__WHAT IS EXPECTED__
When the line containing "Facebook (411, 2100)" appears in the data below, begin copying there and stop only after the line containing "Phillip Jeffries (639, 117)".

Stored data entries:
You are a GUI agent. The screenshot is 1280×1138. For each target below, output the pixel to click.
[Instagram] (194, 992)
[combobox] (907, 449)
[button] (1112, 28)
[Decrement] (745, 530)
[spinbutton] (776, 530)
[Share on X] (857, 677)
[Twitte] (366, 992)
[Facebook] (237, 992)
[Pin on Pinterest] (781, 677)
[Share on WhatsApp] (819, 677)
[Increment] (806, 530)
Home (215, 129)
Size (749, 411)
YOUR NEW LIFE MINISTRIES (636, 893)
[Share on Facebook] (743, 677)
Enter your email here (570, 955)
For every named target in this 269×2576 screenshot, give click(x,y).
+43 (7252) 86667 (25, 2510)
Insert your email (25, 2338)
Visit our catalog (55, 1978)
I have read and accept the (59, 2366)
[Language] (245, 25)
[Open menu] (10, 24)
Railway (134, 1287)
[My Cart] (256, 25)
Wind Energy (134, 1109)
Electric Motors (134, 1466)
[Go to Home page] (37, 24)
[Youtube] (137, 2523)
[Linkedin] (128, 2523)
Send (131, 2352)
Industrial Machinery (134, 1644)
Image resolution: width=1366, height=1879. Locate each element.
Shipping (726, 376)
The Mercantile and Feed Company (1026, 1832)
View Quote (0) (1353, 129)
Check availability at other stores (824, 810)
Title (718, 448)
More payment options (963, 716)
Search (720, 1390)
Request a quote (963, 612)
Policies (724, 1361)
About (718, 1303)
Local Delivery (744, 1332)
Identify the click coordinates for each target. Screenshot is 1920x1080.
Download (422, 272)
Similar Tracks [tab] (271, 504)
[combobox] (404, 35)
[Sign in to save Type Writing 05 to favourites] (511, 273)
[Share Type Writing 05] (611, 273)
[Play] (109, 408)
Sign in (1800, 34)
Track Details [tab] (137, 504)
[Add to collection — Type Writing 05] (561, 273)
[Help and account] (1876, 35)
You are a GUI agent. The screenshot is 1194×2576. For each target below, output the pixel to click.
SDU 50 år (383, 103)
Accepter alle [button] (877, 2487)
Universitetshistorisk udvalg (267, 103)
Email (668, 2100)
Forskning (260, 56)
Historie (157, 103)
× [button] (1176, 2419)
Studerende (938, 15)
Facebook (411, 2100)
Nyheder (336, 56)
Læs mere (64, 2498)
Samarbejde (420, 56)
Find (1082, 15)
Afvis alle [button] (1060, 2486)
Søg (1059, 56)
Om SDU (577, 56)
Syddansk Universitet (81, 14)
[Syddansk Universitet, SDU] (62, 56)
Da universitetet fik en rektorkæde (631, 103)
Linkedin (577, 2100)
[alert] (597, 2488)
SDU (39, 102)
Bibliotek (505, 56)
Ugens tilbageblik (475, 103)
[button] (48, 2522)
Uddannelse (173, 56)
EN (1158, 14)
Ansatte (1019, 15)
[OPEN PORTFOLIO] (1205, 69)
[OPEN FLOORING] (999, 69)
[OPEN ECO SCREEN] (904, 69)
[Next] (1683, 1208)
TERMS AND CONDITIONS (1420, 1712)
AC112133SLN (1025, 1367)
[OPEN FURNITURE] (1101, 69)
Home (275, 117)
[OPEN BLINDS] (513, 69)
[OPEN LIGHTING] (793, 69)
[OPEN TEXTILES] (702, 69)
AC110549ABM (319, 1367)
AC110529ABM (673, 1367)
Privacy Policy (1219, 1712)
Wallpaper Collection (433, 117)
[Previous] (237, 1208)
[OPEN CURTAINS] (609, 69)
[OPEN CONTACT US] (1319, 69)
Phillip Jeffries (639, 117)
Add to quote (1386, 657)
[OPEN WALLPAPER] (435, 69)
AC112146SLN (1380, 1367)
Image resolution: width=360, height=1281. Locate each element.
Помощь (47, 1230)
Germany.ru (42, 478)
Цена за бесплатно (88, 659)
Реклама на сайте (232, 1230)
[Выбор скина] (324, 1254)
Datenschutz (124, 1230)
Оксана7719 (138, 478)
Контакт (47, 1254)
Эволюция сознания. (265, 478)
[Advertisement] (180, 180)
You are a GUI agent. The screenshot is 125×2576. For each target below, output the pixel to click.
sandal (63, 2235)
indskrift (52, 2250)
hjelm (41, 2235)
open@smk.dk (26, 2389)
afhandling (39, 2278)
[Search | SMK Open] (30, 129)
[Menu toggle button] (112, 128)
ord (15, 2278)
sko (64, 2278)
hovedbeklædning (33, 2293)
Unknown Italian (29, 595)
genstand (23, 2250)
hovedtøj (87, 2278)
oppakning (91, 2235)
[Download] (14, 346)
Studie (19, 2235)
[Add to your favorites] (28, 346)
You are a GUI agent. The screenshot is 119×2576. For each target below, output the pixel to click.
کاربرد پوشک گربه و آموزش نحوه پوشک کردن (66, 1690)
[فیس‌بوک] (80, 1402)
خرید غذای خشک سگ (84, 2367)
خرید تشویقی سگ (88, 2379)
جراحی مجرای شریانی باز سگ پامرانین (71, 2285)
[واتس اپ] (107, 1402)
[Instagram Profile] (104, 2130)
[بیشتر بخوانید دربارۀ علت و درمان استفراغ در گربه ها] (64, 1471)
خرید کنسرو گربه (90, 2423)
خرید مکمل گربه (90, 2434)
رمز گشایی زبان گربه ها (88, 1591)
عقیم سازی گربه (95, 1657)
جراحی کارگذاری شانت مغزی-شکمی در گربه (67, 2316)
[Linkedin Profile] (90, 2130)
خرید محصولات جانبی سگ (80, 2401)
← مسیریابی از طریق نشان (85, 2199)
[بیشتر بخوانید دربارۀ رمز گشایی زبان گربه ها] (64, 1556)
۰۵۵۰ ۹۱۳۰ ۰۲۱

__RESPONSE TO THE EXERCISE__
Facebook (411, 2100)
Nyheder (336, 56)
Læs mere (64, 2498)
Samarbejde (420, 56)
Find (1082, 15)
Afvis alle [button] (1060, 2486)
Søg (1059, 56)
Om SDU (577, 56)
Syddansk Universitet (81, 14)
[Syddansk Universitet, SDU] (62, 56)
Da universitetet fik en rektorkæde (631, 103)
Linkedin (577, 2100)
[alert] (597, 2488)
SDU (39, 102)
Bibliotek (505, 56)
Ugens tilbageblik (475, 103)
[button] (48, 2522)
Uddannelse (173, 56)
EN (1158, 14)
Ansatte (1019, 15)
[OPEN PORTFOLIO] (1205, 69)
[OPEN FLOORING] (999, 69)
[OPEN ECO SCREEN] (904, 69)
[Next] (1683, 1208)
TERMS AND CONDITIONS (1420, 1712)
AC112133SLN (1025, 1367)
[OPEN FURNITURE] (1101, 69)
Home (275, 117)
[OPEN BLINDS] (513, 69)
[OPEN LIGHTING] (793, 69)
[OPEN TEXTILES] (702, 69)
AC110549ABM (319, 1367)
AC110529ABM (673, 1367)
Privacy Policy (1219, 1712)
Wallpaper Collection (433, 117)
[Previous] (237, 1208)
[OPEN CURTAINS] (609, 69)
[OPEN CONTACT US] (1319, 69)
Phillip Jeffries (639, 117)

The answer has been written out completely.